• _WHAT TO PRODUCE_
Every record must appear in the answer exactly as it stands.
Segment Start: RECORDS PROVIDED
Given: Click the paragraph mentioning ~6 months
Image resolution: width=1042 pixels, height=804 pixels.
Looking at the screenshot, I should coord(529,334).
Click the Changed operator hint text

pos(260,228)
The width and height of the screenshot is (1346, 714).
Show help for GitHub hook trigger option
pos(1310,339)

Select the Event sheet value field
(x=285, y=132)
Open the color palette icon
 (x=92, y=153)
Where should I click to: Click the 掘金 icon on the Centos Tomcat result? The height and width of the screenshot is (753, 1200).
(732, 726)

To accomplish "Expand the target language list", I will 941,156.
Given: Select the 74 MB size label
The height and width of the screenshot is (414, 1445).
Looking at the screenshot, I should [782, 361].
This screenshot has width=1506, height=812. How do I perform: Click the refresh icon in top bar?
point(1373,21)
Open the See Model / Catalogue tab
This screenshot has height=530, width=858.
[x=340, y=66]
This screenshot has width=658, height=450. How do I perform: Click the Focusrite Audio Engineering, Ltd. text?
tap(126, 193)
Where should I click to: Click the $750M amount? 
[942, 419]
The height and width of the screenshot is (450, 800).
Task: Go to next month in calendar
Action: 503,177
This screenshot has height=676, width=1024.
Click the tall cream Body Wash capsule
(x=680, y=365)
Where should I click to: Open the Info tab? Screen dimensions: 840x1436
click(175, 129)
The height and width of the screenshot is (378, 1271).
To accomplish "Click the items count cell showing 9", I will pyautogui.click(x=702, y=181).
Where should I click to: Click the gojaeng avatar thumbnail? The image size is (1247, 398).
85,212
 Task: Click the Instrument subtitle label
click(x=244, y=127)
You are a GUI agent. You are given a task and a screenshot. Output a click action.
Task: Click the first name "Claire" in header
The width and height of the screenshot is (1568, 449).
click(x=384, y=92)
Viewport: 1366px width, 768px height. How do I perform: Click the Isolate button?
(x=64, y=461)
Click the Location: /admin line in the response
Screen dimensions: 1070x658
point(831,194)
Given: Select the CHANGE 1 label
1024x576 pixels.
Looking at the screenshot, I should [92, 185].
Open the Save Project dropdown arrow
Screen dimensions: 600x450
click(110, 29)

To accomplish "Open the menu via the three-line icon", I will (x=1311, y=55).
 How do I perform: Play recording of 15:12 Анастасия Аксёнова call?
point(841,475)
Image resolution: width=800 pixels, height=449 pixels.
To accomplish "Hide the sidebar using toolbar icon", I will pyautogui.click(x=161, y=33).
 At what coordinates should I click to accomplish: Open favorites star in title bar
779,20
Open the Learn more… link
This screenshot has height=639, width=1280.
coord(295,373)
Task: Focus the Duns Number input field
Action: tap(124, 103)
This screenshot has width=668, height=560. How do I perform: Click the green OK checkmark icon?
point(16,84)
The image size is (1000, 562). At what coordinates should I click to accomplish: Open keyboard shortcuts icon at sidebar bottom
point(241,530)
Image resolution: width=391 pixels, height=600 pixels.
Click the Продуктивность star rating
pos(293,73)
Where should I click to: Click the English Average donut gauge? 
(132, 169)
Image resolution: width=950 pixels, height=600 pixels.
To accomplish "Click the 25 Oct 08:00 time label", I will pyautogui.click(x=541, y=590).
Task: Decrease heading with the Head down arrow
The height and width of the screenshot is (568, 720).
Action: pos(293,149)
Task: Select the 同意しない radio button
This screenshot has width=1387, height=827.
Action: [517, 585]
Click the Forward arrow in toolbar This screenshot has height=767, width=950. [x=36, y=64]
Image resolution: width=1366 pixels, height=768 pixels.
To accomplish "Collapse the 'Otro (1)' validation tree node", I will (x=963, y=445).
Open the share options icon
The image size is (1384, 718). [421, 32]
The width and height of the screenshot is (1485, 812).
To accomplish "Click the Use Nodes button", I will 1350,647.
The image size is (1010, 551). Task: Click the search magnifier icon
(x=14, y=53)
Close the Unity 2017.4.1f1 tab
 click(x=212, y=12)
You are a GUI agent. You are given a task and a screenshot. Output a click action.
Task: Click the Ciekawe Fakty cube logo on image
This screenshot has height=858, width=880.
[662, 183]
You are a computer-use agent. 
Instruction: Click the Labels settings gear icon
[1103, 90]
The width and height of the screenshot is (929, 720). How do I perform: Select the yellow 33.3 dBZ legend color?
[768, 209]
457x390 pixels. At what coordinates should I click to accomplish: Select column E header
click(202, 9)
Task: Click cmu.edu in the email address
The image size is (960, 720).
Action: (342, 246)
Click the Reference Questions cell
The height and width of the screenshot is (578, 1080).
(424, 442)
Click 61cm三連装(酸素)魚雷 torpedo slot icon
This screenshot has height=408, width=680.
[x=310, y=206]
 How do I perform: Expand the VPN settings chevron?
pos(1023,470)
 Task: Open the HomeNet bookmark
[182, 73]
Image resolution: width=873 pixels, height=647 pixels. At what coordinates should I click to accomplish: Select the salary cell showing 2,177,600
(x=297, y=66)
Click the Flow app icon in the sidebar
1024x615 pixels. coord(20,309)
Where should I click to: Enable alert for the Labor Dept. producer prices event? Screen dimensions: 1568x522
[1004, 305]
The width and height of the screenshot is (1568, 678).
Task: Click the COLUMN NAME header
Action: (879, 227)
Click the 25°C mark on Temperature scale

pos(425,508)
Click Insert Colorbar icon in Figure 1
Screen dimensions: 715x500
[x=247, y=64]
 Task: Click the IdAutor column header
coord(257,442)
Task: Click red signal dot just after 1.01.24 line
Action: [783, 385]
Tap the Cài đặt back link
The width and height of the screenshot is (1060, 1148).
Segment End: RECORDS PROVIDED
• _FINISHED TASK_
Given: Click the paragraph mentioning ~6 months
Image resolution: width=1042 pixels, height=804 pixels.
Looking at the screenshot, I should coord(529,334).
Click the Changed operator hint text

pos(260,228)
The width and height of the screenshot is (1346, 714).
Show help for GitHub hook trigger option
pos(1310,339)

Select the Event sheet value field
(x=285, y=132)
Open the color palette icon
 (x=92, y=153)
Where should I click to: Click the 掘金 icon on the Centos Tomcat result? The height and width of the screenshot is (753, 1200).
(732, 726)

To accomplish "Expand the target language list", I will 941,156.
Given: Select the 74 MB size label
The height and width of the screenshot is (414, 1445).
Looking at the screenshot, I should [782, 361].
This screenshot has width=1506, height=812. How do I perform: Click the refresh icon in top bar?
point(1373,21)
Open the See Model / Catalogue tab
This screenshot has height=530, width=858.
[x=340, y=66]
This screenshot has width=658, height=450. How do I perform: Click the Focusrite Audio Engineering, Ltd. text?
tap(126, 193)
Where should I click to: Click the $750M amount? 
[942, 419]
The height and width of the screenshot is (450, 800).
Task: Go to next month in calendar
Action: 503,177
This screenshot has height=676, width=1024.
Click the tall cream Body Wash capsule
(x=680, y=365)
Where should I click to: Open the Info tab? Screen dimensions: 840x1436
click(175, 129)
The height and width of the screenshot is (378, 1271).
To accomplish "Click the items count cell showing 9", I will pyautogui.click(x=702, y=181).
Where should I click to: Click the gojaeng avatar thumbnail? The image size is (1247, 398).
85,212
 Task: Click the Instrument subtitle label
click(x=244, y=127)
You are a GUI agent. You are given a task and a screenshot. Output a click action.
Task: Click the first name "Claire" in header
The width and height of the screenshot is (1568, 449).
click(x=384, y=92)
Viewport: 1366px width, 768px height. How do I perform: Click the Isolate button?
(x=64, y=461)
Click the Location: /admin line in the response
Screen dimensions: 1070x658
point(831,194)
Given: Select the CHANGE 1 label
1024x576 pixels.
Looking at the screenshot, I should [92, 185].
Open the Save Project dropdown arrow
Screen dimensions: 600x450
click(110, 29)

To accomplish "Open the menu via the three-line icon", I will (x=1311, y=55).
 How do I perform: Play recording of 15:12 Анастасия Аксёнова call?
point(841,475)
Image resolution: width=800 pixels, height=449 pixels.
To accomplish "Hide the sidebar using toolbar icon", I will pyautogui.click(x=161, y=33).
 At what coordinates should I click to accomplish: Open favorites star in title bar
779,20
Open the Learn more… link
This screenshot has height=639, width=1280.
coord(295,373)
Task: Focus the Duns Number input field
Action: tap(124, 103)
This screenshot has width=668, height=560. How do I perform: Click the green OK checkmark icon?
point(16,84)
The image size is (1000, 562). At what coordinates should I click to accomplish: Open keyboard shortcuts icon at sidebar bottom
point(241,530)
Image resolution: width=391 pixels, height=600 pixels.
Click the Продуктивность star rating
pos(293,73)
Where should I click to: Click the English Average donut gauge? 
(132, 169)
Image resolution: width=950 pixels, height=600 pixels.
To accomplish "Click the 25 Oct 08:00 time label", I will pyautogui.click(x=541, y=590).
Task: Decrease heading with the Head down arrow
The height and width of the screenshot is (568, 720).
Action: pos(293,149)
Task: Select the 同意しない radio button
This screenshot has width=1387, height=827.
Action: [517, 585]
Click the Forward arrow in toolbar This screenshot has height=767, width=950. [x=36, y=64]
Image resolution: width=1366 pixels, height=768 pixels.
To accomplish "Collapse the 'Otro (1)' validation tree node", I will (x=963, y=445).
Open the share options icon
The image size is (1384, 718). [421, 32]
The width and height of the screenshot is (1485, 812).
To accomplish "Click the Use Nodes button", I will 1350,647.
The image size is (1010, 551). Task: Click the search magnifier icon
(x=14, y=53)
Close the Unity 2017.4.1f1 tab
 click(x=212, y=12)
You are a GUI agent. You are given a task and a screenshot. Output a click action.
Task: Click the Ciekawe Fakty cube logo on image
This screenshot has height=858, width=880.
[662, 183]
You are a computer-use agent. 
Instruction: Click the Labels settings gear icon
[1103, 90]
The width and height of the screenshot is (929, 720). How do I perform: Select the yellow 33.3 dBZ legend color?
[768, 209]
457x390 pixels. At what coordinates should I click to accomplish: Select column E header
click(202, 9)
Task: Click cmu.edu in the email address
The image size is (960, 720).
Action: (342, 246)
Click the Reference Questions cell
The height and width of the screenshot is (578, 1080).
(424, 442)
Click 61cm三連装(酸素)魚雷 torpedo slot icon
This screenshot has height=408, width=680.
[x=310, y=206]
 How do I perform: Expand the VPN settings chevron?
pos(1023,470)
 Task: Open the HomeNet bookmark
[182, 73]
Image resolution: width=873 pixels, height=647 pixels. At what coordinates should I click to accomplish: Select the salary cell showing 2,177,600
(x=297, y=66)
Click the Flow app icon in the sidebar
1024x615 pixels. coord(20,309)
Where should I click to: Enable alert for the Labor Dept. producer prices event? Screen dimensions: 1568x522
[1004, 305]
The width and height of the screenshot is (1568, 678).
Task: Click the COLUMN NAME header
Action: (879, 227)
Click the 25°C mark on Temperature scale

pos(425,508)
Click Insert Colorbar icon in Figure 1
Screen dimensions: 715x500
[x=247, y=64]
 Task: Click the IdAutor column header
coord(257,442)
Task: Click red signal dot just after 1.01.24 line
Action: [783, 385]
Tap the Cài đặt back link
The width and height of the screenshot is (1060, 1148).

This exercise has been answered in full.